**PROVIDED TEXT:**
The Priority Risk Management Process
A four-stage cyclical process serves as our framework for assessing business risks:
Identification: By considering the three elements of sustainability (social, environmental and economic responsibilites), an extensive list of possible risks to the business is compiled with no preference to priority.
Prioritisation: The prioritisation of risks is undertaken separately but in parallel for the three elements, as their severities are not necessarily directly comparable. Risks with a high consequence are identified and taken forward for senior management attention. To ensure timeliness, risks are reviewed periodically and as material events take place.
Action: For each priority risk, ownership is agreed, actions identified and key performance indicators assigned. While risks are identified and prioritised by senior management, the actions to be taken are identified within the relevant division(s).

**COLLECTED MATERIAL:**

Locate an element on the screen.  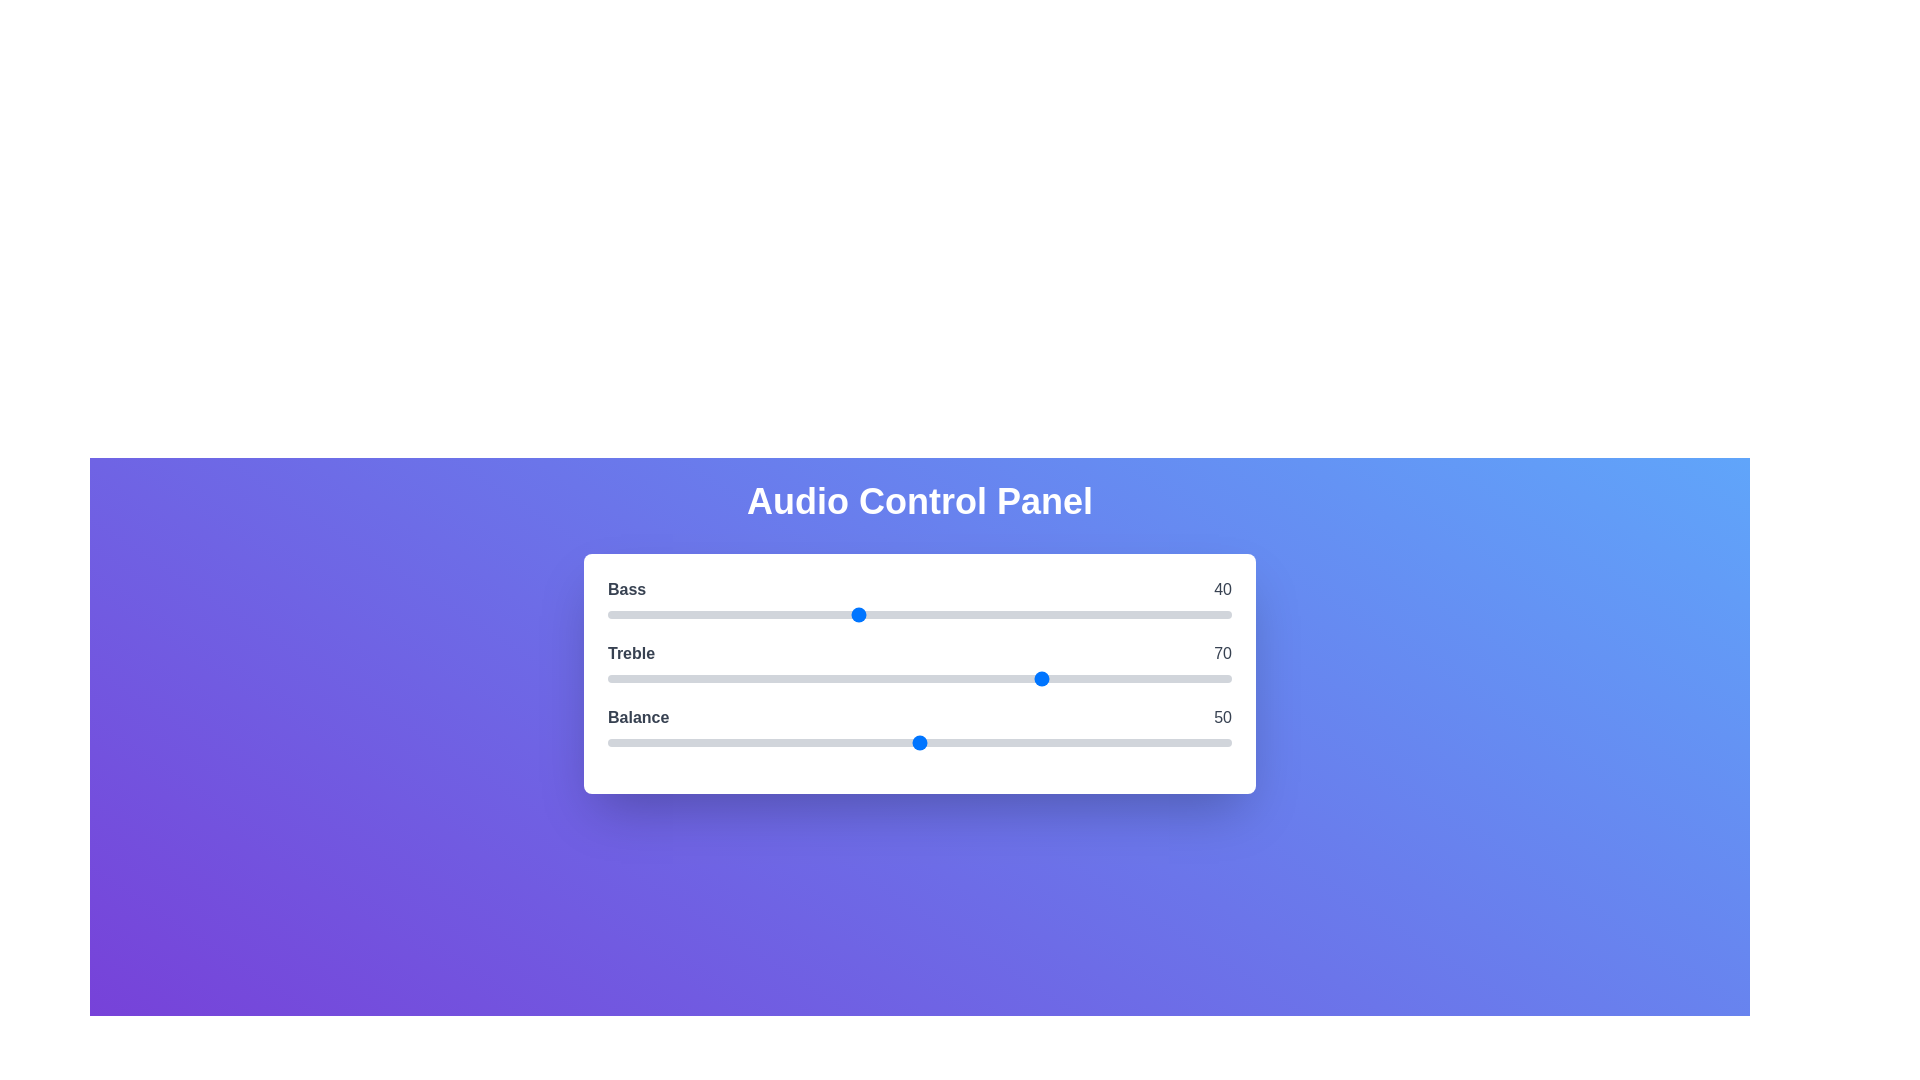
the 0 slider to 54 is located at coordinates (944, 613).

**JOB 1:**
Answer these questions using the risk management text.
(a) How many stages does the cyclical process have?
(b) Why is the prioritization of risks done separately for the three elements?
(c) Where are the actions for each priority risk identified?
**JOB 2:**
Reproduce the stretch of the risk management text from "The Priority Risk" through "preference to priority.".
**JOB 3:**
Write what comes next in the risk management text, starting after its final sentence.

**WRITTEN REPLY 1:**
(a) Four.
(b) Their severities are not necessarily directly comparable.
(c) Within the relevant division(s).

**WRITTEN REPLY 2:**
The Priority Risk Management Process
A four-stage cyclical process serves as our framework for assessing business risks:
Identification: By considering the three elements of sustainability (social, environmental and economic responsibilites), an extensive list of possible risks to the business is compiled with no preference to priority.

**WRITTEN REPLY 3:**
Monitor and Report: The implementation and effectiveness of the system and actions are monitored on an ongoing basis using key performance indicators wherever possible. Senior management is informed of risk, action status and applicability of the system through regular reporting. A corporate sustainability report is issued demonstrating robustness of the system and achievement of indicators.
Linking business risk to stakeholder engagement is an issue that invites universal discussions amongst sustainability business experts. For the Corporation, our strategy for competitive advantage illustrates the synergies between these two factors. Based upon the accepted Michael Porter model for competitive advantage we position the principal inputs, components of risk (cost leadership) and engagement (adding value), to develop the process for corporate focus/strategy. Through this application, we align and prioritise our resources to provide value leadership, positive stakeholder buy-in and the end strategy of sustainable competitive advantage.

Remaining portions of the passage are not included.